The online Esri map uses the latest Australian Electoral Commission data on age groups for men and women by current federal seats and draws on 50 years of election profiling of Federal and State elections.
When you open the Esri map, click on the three dots at top right to see the legend and then on the bookmark icon to zip between capital cities and territories. The map works on mobile phones and PCs.
The dark maroon electorates are those containing a mix of age groups covering maturing traditional swinging voters and aspirational voters in the ages at which they traditionally begin to move their vote from Labor to the Coalition.

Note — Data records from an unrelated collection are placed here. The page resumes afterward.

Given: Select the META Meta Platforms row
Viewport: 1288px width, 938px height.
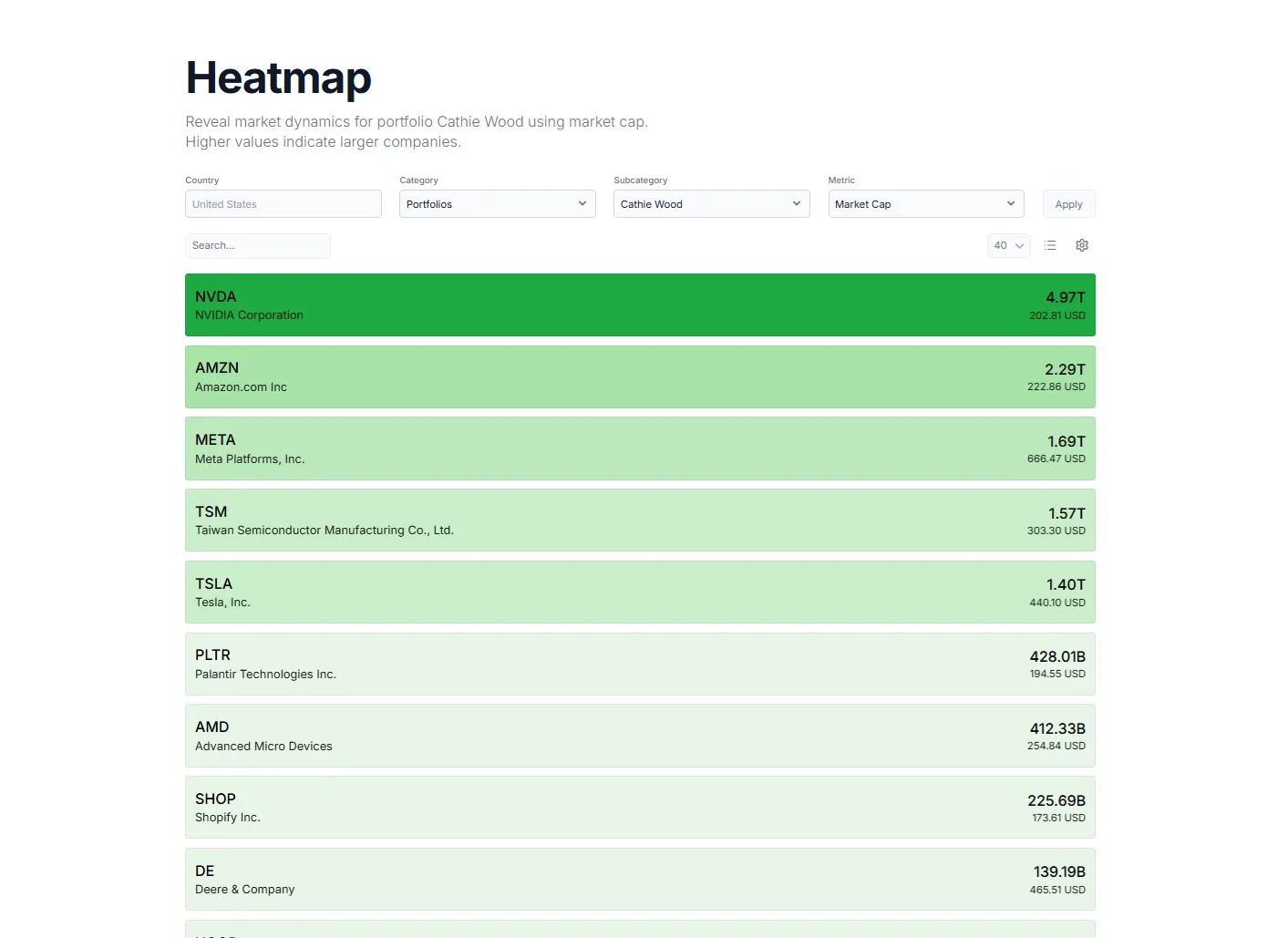Looking at the screenshot, I should [x=638, y=448].
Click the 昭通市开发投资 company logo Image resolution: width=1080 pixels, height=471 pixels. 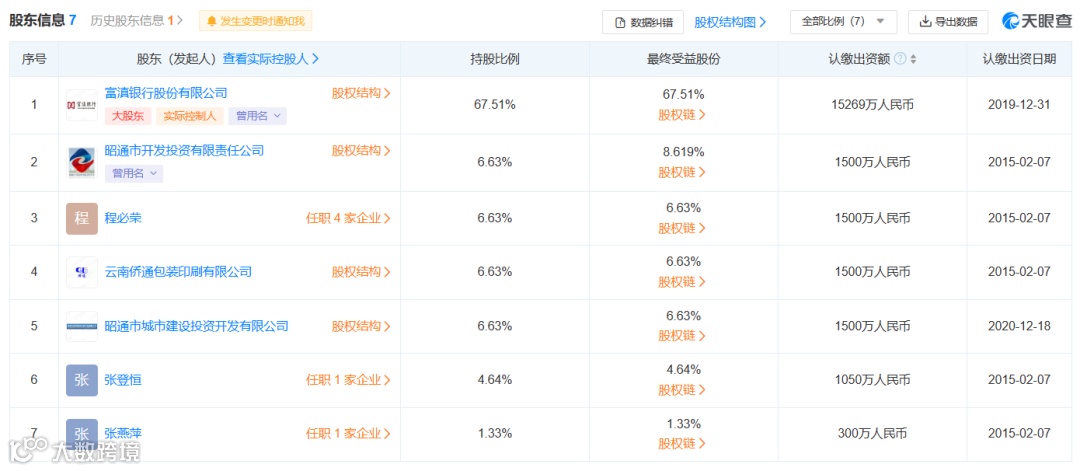(82, 162)
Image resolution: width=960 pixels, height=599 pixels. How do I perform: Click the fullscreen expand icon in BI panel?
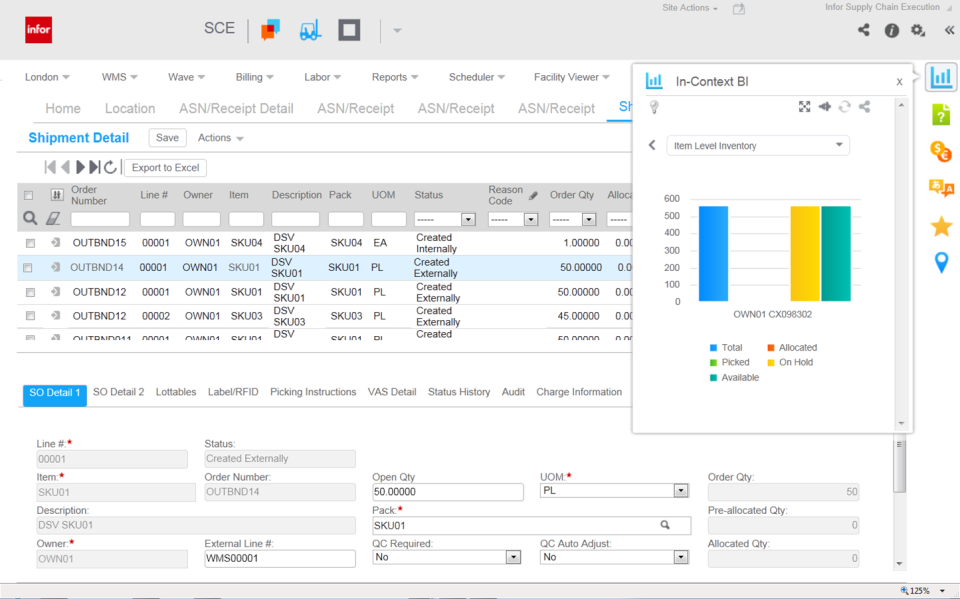(x=803, y=105)
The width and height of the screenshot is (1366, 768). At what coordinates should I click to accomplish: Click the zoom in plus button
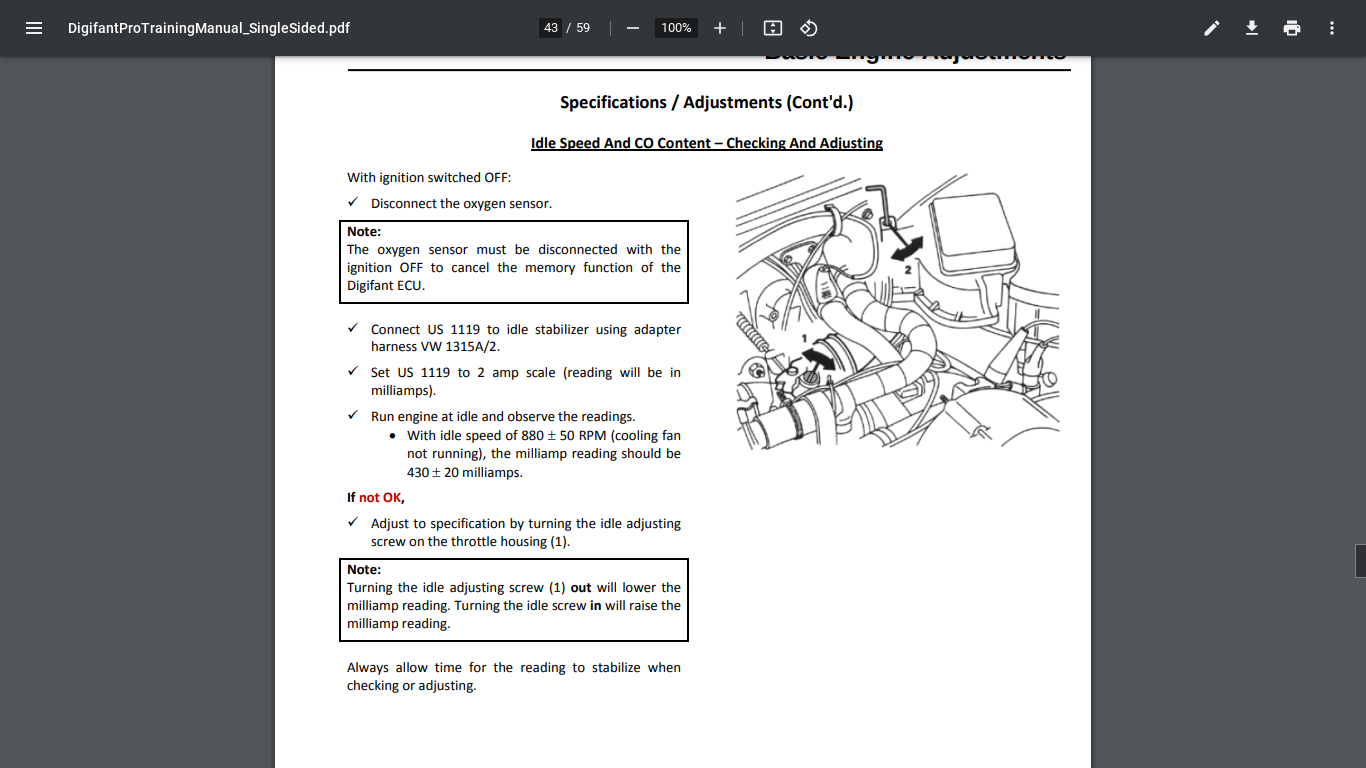[x=720, y=28]
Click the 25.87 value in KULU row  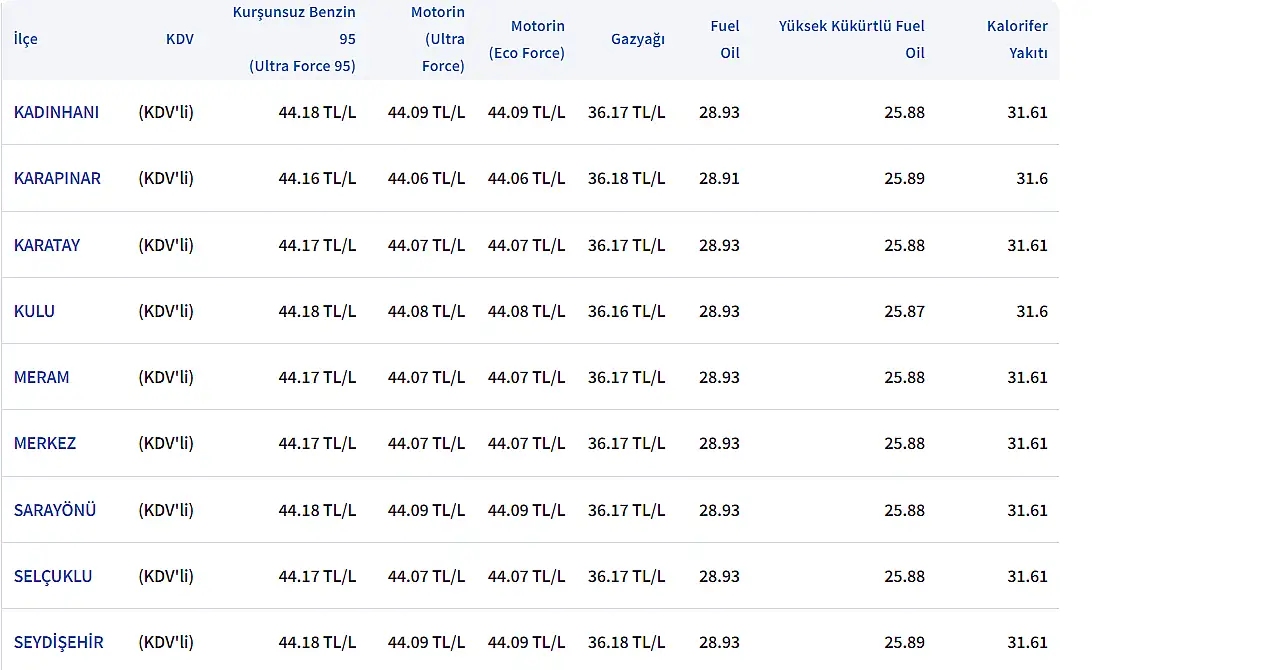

We see strong clusters of these seats containing high proportions of persons aged 35 to 49 years in Sydney, Melbourne, Brisbane and Perth. They cover a range of political allegiances, from traditionally safe Liberal to strong Labor.
With 2PP swings to the ALP of about five percent in the first week of the campaign, we would expect to see a range of swings of up to 25 percent, with plus five percent for Labor being the mid-point.
Of course, the figures will change during the campaign and other demographic indicators will emerge to pull some seats to swing to the Coalition. We will map these during the coming weeks.
This election I’m writing some research articles for the Australian Financial Review and doing Monday morning interviews with Radio National on election modelling for the May 21, 2022 election.
Catch you on the campaign trail, folks.